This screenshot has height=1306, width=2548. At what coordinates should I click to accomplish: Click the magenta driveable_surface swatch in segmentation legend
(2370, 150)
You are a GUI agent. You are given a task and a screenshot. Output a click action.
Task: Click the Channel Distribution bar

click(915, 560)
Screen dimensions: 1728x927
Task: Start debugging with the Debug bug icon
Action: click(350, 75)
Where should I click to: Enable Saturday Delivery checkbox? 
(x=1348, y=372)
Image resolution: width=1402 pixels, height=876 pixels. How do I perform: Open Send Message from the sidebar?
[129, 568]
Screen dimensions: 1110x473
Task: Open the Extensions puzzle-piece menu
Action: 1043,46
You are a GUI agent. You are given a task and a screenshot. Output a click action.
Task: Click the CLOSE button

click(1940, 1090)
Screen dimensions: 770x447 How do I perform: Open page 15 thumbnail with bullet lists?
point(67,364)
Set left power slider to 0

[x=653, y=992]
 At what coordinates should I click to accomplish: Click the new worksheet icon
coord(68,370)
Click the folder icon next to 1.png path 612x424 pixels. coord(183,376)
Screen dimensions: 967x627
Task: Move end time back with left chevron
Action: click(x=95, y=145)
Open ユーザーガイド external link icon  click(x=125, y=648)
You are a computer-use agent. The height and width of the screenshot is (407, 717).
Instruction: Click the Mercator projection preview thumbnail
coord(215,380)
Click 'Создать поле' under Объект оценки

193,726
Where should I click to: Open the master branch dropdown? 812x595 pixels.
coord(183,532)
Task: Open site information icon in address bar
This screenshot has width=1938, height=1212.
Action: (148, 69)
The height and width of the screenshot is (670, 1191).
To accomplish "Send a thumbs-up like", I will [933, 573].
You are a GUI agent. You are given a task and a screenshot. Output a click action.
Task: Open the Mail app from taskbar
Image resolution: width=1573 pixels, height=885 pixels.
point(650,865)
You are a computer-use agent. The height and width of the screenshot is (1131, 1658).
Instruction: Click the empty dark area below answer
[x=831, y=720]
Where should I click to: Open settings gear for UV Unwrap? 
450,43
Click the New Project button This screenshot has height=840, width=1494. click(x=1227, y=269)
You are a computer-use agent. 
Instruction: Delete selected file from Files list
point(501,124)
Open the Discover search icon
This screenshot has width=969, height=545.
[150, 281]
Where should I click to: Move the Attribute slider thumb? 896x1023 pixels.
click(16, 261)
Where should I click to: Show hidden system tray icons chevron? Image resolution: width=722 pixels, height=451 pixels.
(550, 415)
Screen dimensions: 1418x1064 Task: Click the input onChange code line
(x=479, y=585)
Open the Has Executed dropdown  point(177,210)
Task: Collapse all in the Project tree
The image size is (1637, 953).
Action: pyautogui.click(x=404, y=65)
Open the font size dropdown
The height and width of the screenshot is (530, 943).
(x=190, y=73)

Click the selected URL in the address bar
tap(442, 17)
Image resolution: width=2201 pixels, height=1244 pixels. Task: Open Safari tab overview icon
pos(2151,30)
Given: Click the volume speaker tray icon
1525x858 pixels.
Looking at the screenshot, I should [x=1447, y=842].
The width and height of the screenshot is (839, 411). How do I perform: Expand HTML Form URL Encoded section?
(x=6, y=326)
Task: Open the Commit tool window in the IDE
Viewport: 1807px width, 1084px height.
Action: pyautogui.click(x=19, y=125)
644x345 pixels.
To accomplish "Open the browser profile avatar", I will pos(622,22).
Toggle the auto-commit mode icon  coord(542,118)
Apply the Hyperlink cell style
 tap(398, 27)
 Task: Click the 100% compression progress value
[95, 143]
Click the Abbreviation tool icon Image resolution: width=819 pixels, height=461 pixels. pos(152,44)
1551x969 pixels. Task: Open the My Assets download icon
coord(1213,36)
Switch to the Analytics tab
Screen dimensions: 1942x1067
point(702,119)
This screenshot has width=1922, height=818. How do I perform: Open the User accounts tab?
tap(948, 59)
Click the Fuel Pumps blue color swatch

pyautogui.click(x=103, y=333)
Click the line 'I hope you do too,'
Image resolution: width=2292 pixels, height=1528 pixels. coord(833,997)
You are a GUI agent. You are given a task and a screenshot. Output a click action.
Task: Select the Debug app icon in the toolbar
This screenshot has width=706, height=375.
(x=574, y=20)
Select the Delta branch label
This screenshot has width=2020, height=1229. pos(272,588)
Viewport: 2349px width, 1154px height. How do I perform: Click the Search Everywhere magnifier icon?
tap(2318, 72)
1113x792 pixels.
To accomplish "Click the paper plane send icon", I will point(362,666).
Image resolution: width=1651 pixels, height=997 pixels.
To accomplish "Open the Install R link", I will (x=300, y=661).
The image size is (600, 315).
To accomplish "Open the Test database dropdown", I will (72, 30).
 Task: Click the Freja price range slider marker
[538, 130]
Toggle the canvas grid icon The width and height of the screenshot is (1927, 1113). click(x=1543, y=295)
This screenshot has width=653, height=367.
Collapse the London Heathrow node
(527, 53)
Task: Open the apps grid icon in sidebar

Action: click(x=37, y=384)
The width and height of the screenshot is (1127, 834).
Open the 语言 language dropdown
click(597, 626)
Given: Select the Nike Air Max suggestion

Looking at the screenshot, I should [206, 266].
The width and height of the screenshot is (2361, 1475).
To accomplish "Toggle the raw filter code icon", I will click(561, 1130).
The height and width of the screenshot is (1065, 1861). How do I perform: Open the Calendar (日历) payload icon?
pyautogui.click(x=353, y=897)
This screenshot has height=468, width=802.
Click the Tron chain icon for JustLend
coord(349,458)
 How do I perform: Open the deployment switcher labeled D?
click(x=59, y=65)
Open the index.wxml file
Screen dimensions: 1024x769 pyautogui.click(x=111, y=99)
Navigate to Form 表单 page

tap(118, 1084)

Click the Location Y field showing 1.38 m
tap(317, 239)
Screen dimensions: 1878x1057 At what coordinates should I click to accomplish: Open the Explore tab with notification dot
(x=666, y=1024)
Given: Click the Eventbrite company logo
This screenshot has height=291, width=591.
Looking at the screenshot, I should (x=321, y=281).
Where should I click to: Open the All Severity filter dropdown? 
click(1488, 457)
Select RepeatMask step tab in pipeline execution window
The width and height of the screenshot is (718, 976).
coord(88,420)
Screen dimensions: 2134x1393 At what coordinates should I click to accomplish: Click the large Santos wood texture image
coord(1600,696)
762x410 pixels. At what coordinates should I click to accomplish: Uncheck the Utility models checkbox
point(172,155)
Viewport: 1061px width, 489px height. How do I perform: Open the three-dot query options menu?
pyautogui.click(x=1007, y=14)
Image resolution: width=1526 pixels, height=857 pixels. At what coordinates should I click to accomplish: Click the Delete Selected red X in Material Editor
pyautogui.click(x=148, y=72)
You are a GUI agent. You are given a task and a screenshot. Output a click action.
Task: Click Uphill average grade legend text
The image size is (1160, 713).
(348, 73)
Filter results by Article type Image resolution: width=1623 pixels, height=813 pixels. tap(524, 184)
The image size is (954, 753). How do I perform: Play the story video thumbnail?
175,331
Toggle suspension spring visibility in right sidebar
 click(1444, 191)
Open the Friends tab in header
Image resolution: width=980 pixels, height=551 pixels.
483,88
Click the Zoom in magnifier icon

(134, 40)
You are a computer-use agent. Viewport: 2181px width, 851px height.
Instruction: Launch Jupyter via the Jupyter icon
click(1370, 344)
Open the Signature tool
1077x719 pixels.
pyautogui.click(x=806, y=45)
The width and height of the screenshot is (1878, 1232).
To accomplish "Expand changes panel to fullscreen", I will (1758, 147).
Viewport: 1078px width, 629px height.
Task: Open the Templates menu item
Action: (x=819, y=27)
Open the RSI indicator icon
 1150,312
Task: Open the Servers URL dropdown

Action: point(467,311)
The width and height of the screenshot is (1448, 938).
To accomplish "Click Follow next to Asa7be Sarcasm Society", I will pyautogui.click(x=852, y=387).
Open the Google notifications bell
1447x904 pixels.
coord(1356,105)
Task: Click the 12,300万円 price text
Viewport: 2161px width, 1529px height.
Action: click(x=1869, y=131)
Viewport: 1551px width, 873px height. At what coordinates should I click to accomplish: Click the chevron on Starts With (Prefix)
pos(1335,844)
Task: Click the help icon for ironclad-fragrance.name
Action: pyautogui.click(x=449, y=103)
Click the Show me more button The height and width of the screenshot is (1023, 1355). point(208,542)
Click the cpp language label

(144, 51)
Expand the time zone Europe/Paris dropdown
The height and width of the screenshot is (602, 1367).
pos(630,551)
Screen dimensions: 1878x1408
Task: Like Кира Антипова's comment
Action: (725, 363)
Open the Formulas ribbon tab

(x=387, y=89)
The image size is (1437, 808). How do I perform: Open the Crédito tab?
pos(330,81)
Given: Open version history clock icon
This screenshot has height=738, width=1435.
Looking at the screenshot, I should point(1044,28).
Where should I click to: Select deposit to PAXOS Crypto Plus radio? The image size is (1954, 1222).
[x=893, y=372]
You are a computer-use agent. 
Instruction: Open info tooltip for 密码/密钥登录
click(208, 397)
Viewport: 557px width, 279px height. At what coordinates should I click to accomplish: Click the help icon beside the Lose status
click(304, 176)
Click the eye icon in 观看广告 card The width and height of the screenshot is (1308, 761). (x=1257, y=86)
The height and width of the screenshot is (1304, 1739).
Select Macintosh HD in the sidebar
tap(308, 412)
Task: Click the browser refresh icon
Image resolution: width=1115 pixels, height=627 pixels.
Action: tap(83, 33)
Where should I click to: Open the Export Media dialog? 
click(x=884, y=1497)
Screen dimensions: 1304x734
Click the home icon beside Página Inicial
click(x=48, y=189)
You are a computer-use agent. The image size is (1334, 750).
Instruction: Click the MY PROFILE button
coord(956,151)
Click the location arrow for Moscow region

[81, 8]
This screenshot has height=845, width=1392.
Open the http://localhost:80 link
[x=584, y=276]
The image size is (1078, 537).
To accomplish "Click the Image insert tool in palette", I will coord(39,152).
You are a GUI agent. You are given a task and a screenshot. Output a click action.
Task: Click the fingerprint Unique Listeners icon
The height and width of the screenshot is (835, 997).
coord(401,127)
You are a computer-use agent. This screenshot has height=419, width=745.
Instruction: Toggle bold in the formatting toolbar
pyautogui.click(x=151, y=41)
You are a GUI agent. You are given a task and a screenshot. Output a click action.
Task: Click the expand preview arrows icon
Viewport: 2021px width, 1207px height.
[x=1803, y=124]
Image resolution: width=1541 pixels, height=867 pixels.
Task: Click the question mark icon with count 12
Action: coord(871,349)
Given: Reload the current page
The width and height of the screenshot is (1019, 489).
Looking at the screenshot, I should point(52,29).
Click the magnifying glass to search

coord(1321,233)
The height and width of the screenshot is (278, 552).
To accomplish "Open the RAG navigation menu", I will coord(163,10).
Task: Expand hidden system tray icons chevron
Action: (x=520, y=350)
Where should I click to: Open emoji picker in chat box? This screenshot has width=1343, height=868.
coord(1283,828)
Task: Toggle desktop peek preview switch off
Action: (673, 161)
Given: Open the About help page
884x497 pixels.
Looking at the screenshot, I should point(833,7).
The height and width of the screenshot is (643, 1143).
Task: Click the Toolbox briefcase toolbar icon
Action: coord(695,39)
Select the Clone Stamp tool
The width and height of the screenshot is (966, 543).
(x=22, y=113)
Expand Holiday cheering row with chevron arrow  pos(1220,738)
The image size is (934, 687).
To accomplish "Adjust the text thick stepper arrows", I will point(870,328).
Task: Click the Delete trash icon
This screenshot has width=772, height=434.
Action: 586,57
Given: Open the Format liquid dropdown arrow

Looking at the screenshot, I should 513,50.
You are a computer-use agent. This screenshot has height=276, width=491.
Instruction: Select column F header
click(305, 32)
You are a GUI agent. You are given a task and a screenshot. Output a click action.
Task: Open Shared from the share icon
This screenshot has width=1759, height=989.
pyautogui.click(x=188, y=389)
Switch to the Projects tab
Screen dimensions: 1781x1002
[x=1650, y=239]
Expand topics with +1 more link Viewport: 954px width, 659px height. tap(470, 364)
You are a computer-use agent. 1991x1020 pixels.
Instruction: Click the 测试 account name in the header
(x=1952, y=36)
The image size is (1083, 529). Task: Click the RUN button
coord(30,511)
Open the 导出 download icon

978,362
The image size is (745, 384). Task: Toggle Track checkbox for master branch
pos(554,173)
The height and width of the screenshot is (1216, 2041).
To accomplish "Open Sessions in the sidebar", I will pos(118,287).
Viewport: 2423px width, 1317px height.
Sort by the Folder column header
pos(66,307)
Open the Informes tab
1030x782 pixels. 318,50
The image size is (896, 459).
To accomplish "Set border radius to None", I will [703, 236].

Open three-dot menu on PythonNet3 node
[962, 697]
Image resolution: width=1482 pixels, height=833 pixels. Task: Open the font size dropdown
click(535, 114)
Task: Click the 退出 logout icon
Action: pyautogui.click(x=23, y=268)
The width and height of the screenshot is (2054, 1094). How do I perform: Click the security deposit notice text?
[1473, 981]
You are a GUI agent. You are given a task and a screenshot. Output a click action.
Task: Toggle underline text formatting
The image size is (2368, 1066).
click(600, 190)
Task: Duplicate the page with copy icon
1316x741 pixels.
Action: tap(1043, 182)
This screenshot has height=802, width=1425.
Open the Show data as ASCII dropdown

-----

● **What is being asked**:
With the line holding "This screenshot has width=1922, height=818." as the first and the line holding "The image size is (600, 315)." as the last, please transcribe exactly the lines of the material above in that range and nothing else.

● **Final answer**:
This screenshot has width=1922, height=818. How do I perform: Open the User accounts tab?
tap(948, 59)
Click the Fuel Pumps blue color swatch

pyautogui.click(x=103, y=333)
Click the line 'I hope you do too,'
Image resolution: width=2292 pixels, height=1528 pixels. coord(833,997)
You are a GUI agent. You are given a task and a screenshot. Output a click action.
Task: Select the Debug app icon in the toolbar
This screenshot has width=706, height=375.
(x=574, y=20)
Select the Delta branch label
This screenshot has width=2020, height=1229. pos(272,588)
Viewport: 2349px width, 1154px height. How do I perform: Click the Search Everywhere magnifier icon?
tap(2318, 72)
1113x792 pixels.
To accomplish "Click the paper plane send icon", I will point(362,666).
Image resolution: width=1651 pixels, height=997 pixels.
To accomplish "Open the Install R link", I will (x=300, y=661).
The image size is (600, 315).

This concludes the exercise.